The ultimate goal, he said, was to get interested students connected to do a virtual coaching session. But the platform had limitations. One person at Akron Public Schools responded to each individual text the campaign received.
They’re using it again, and this time, they want to reach more people. This new money — about $70,000 — will help them figure out what messages resonate better, along with letting them have more people working on the effort. Scaling the operation is extra important, as SEI is now also partnered with high schools in nearby Barberton and Springfield.
“The worst thing that can happen is we send a text message asking somebody to respond, and then we don’t respond back to them,” he said.

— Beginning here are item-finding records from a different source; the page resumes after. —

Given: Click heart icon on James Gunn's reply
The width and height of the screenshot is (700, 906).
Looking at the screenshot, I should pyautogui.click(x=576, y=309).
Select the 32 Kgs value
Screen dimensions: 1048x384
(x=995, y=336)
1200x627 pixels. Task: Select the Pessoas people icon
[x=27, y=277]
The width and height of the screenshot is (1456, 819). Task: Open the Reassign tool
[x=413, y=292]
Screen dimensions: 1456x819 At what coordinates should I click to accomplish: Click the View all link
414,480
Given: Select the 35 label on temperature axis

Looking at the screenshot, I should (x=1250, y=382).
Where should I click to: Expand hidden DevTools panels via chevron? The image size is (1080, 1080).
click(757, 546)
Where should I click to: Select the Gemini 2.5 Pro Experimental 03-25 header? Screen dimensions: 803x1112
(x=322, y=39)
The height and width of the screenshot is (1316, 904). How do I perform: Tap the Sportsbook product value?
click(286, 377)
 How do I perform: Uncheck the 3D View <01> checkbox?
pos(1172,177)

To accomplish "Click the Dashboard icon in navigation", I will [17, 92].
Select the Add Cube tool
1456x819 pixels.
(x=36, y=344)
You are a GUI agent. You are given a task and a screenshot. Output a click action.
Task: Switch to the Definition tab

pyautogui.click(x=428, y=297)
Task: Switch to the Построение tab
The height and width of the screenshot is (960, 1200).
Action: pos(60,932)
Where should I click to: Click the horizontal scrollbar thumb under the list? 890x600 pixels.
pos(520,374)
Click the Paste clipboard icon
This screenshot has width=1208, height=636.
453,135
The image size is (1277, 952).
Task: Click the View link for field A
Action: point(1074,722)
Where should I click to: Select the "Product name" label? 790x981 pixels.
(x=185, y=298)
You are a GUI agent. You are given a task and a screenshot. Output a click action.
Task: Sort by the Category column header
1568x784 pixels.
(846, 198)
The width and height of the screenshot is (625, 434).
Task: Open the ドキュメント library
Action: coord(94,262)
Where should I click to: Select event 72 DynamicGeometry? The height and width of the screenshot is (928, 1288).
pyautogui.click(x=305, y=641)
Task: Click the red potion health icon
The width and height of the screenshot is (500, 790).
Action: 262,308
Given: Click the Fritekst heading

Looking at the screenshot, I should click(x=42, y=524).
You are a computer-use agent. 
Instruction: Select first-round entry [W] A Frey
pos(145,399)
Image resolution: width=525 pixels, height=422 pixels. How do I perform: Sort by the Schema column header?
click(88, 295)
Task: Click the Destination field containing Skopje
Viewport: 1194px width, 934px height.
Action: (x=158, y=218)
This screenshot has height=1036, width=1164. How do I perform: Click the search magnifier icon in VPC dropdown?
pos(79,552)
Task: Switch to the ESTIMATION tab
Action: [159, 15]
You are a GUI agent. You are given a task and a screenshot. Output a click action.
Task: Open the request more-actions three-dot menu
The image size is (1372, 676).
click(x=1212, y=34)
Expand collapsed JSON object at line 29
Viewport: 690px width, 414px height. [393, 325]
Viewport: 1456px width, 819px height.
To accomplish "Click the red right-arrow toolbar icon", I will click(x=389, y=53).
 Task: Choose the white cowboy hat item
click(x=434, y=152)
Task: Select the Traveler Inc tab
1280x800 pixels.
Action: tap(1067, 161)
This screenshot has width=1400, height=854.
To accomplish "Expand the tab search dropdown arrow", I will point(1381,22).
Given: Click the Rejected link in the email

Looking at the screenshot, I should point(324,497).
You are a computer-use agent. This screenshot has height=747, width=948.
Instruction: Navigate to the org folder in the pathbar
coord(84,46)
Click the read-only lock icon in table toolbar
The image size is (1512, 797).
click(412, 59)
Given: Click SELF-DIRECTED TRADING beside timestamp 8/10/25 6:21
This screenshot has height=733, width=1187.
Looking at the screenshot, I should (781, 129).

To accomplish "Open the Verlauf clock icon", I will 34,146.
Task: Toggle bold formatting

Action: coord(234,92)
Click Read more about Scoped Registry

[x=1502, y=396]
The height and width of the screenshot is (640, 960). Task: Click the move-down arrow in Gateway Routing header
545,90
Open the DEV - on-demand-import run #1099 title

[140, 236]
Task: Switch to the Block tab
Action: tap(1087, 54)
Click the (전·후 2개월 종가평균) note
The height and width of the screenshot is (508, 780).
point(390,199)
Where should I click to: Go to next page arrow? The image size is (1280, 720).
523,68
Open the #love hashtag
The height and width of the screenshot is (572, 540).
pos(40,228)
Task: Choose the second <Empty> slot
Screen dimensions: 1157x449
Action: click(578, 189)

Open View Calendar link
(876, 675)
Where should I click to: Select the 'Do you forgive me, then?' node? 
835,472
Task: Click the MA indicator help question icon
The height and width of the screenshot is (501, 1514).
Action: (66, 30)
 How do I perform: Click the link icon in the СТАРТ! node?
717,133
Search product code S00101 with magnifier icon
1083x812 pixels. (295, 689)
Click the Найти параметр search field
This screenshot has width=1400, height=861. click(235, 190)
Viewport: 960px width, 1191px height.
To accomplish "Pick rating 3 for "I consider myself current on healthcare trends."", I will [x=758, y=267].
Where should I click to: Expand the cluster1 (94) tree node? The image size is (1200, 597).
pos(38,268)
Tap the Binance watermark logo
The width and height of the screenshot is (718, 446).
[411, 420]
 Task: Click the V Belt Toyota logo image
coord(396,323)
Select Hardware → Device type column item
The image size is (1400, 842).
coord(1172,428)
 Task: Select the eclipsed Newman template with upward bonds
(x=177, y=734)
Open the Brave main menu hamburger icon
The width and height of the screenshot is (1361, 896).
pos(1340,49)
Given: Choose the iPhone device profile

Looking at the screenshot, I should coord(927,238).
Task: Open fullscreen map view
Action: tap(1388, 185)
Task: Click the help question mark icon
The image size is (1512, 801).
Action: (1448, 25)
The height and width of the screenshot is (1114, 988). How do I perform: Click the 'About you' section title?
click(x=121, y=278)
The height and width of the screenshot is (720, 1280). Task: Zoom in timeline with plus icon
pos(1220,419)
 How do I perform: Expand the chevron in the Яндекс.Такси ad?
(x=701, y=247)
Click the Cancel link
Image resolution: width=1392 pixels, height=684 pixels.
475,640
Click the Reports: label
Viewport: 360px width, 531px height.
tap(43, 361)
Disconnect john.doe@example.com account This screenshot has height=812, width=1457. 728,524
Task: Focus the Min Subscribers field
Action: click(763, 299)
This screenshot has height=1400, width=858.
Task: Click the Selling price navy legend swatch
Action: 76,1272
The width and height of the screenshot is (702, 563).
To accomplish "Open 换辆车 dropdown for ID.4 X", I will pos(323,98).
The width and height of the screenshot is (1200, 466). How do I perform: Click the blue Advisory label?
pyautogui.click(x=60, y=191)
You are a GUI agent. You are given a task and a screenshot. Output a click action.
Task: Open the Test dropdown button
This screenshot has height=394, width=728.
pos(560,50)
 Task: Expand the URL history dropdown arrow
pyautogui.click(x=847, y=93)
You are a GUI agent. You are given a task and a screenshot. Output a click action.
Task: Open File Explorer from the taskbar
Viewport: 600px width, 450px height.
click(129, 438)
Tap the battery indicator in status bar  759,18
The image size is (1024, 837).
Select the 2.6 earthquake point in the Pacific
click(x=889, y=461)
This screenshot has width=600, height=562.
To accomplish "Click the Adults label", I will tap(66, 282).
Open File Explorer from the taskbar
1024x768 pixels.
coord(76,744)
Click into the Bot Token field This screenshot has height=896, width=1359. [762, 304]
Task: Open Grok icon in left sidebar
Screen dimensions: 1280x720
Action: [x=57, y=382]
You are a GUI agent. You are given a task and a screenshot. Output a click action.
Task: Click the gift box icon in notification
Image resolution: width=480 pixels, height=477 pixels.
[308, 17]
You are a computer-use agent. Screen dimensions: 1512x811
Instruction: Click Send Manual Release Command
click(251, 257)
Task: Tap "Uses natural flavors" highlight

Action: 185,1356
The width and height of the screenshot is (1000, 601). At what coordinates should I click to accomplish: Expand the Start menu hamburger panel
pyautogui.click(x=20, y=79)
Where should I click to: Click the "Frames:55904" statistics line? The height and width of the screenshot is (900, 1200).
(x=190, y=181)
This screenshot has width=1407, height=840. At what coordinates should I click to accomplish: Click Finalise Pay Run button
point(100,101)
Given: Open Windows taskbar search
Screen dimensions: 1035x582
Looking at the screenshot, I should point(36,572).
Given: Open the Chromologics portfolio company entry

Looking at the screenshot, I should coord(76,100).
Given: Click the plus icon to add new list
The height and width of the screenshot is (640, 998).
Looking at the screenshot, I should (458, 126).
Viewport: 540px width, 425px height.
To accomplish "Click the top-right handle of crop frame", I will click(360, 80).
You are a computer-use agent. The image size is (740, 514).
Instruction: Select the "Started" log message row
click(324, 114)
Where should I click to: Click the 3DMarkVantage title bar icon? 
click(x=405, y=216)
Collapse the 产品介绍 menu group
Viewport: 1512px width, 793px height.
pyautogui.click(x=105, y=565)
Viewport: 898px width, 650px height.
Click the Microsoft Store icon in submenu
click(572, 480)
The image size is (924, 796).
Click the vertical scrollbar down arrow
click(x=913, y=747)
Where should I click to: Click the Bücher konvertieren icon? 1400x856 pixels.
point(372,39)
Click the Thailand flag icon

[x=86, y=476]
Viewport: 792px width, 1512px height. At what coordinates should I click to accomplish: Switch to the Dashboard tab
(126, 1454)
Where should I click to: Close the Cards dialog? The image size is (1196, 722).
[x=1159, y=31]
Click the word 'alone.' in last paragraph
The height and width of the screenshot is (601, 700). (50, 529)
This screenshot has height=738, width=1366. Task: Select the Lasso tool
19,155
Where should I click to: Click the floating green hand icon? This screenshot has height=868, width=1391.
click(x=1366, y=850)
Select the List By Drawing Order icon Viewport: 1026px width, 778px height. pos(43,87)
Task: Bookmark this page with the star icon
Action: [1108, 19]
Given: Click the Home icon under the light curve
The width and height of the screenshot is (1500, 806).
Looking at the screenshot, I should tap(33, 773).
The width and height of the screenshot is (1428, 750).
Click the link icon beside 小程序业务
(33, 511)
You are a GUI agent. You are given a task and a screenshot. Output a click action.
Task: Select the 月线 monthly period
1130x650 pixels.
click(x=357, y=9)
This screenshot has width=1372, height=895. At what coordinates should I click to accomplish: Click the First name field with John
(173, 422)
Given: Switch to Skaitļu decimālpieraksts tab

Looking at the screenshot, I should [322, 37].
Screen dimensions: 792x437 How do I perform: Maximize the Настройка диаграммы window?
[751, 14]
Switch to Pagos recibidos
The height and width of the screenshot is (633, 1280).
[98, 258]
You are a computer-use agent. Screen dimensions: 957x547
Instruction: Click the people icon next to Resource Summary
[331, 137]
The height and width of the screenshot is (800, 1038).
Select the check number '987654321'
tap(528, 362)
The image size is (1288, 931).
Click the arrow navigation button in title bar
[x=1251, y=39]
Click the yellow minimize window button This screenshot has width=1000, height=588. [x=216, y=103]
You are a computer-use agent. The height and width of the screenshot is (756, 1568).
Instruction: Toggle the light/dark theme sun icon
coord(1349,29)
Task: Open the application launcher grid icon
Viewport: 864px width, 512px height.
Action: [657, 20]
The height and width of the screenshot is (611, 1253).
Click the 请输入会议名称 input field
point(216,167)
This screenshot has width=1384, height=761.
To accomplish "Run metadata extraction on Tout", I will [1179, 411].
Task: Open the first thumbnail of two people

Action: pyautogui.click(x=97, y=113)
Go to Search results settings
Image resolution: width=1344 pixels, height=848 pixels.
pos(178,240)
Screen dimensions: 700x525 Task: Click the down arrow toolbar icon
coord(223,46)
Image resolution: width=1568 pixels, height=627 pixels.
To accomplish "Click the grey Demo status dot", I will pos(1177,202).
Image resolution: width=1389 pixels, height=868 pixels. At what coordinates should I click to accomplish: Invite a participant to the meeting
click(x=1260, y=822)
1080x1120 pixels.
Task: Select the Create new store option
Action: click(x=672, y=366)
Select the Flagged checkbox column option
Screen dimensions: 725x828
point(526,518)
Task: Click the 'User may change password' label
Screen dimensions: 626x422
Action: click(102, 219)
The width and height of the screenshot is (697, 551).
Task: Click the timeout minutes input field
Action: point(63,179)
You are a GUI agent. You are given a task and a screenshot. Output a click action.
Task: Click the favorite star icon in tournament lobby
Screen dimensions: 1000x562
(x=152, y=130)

The target list used for this effort was built from rolls schools received with names of those who completed FAFSAs. It wasn’t always accurate, he said. Cleveland Metropolitan School District officials echoed a similar sentiment in an interview with Crain’s last year.
“It was a fairly significant number of responses to the text message campaign (from families that said) their kids completed it, so there was some error in the reporting,” said SEI’s Whitaker.
So the funding will also go toward developing an integrated data system that will provide school personnel with real-time FAFSA completion data. This way, Whitaker said, educators won’t have to wait on a report to see who may need additional support throughout the year.
That support is key, as are relationships, according to Trista Warren, executive director of the Lake/Geauga Educational Assistance Foundation (LEAF).
“If you’re talking to a family about FAFSA filings and taxes, there needs to be some sort of trust,” she said.
It can be hard to do that, though. The organization is contracted with 20 school districts, and hour restrictions in those contracts limit the majority of interactions LEAF advisers have to one meeting with each graduating senior. The timing of those meetings may not necessarily allow parents to be there, too.
The roughly $74,000 they received in this funding round will allow advisers to expand their time to meet. Lakeland Community College, a partner in LEAF’s application for this funding, is offering use of the college’s financial aid representatives and an auditorium to host events.
The organization received the first round of state FAFSA money earlier this year, as well. The team set a goal of seeing 643 additional forms submitted.
They fell short. Just about 500 FAFSAs were filed. But armed with more time and more funding, they’re looking ahead, eager to help students get to their next educational opportunity.
Amy Morona covers higher education for Crain’s Cleveland Business, in partnership with Open Campus.